Yes I agree and initially these were my thoughts exactly. If I a start with all cells at the same exact voltage, then draw same exact power from each cell, then recharge them all with the same exact amount of power each, they would arrive exactly back where they started from- all at same voltage.
However, there must be something more in play here with the physics of the energy flow which I am not comprehending. It could be the assumption that the same amount of energy is leaving each cell, which may not be true. For instance, if cell #3 is at a slightly higher capacity at the beginning, it will always be at a slightly higher voltage than the rest of the cells, which means even if amps are the same, different watts are leaving the cell. There may be other laws of energy working here that I don't understand either.
Another idea is that during top balance I am at very tiny amounts of current, however finishing a charge cycle with bms hooked up I am charging at approximately 30 amps, which could thus exacerbate differences between the cells which would not be apparent during the trickle charge top balance. Also, I am discharging at around 93 amps and charging at 30 amps, discharge could be a different efficiency out of the cells vs charge efficiency into the cells which may affect cells of varying capacity differently. There may also be a slight peukert effect affecting cells of differing capacities differently.

• [WHAT NEEDS TO BE DONE] Transcribe the part of the post about battery cell balancing that begins with the words "However, there must" and ends with "don't understand either.". The data has no connection to the post about battery cell balancing.

• [DATA SUPPLIED]
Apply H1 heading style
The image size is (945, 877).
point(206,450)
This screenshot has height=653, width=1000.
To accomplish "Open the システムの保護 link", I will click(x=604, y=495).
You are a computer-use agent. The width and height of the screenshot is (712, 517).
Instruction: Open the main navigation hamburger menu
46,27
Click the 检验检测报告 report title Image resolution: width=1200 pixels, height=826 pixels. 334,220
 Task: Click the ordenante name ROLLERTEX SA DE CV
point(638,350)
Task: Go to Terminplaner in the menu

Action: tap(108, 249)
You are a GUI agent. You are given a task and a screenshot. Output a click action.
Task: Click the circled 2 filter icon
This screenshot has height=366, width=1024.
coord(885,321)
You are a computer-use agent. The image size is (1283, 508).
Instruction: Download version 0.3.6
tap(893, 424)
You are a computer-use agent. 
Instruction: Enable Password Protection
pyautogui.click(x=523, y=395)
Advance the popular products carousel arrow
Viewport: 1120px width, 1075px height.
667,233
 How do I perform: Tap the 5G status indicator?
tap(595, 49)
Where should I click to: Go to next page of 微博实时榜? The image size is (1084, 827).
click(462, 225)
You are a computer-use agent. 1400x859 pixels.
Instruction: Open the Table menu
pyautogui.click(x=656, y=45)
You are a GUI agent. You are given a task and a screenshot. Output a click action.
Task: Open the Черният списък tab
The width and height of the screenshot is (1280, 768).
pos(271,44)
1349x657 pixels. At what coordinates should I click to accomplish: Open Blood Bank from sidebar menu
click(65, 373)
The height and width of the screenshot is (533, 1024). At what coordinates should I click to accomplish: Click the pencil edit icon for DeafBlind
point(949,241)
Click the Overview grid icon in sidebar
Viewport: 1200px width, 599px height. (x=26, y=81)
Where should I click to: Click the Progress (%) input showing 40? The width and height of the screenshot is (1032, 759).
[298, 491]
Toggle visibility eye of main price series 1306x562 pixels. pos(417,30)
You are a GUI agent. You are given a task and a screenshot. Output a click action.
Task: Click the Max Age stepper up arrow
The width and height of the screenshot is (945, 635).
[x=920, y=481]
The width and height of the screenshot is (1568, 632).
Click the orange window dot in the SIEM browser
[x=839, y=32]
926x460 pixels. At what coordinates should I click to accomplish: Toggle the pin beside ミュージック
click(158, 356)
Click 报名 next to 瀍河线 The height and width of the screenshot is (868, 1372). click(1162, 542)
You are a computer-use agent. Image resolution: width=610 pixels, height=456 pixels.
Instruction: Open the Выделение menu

• [WRITTEN SOLUTION]
However, there must be something more in play here with the physics of the energy flow which I am not comprehending. It could be the assumption that the same amount of energy is leaving each cell, which may not be true. For instance, if cell #3 is at a slightly higher capacity at the beginning, it will always be at a slightly higher voltage than the rest of the cells, which means even if amps are the same, different watts are leaving the cell. There may be other laws of energy working here that I don't understand either.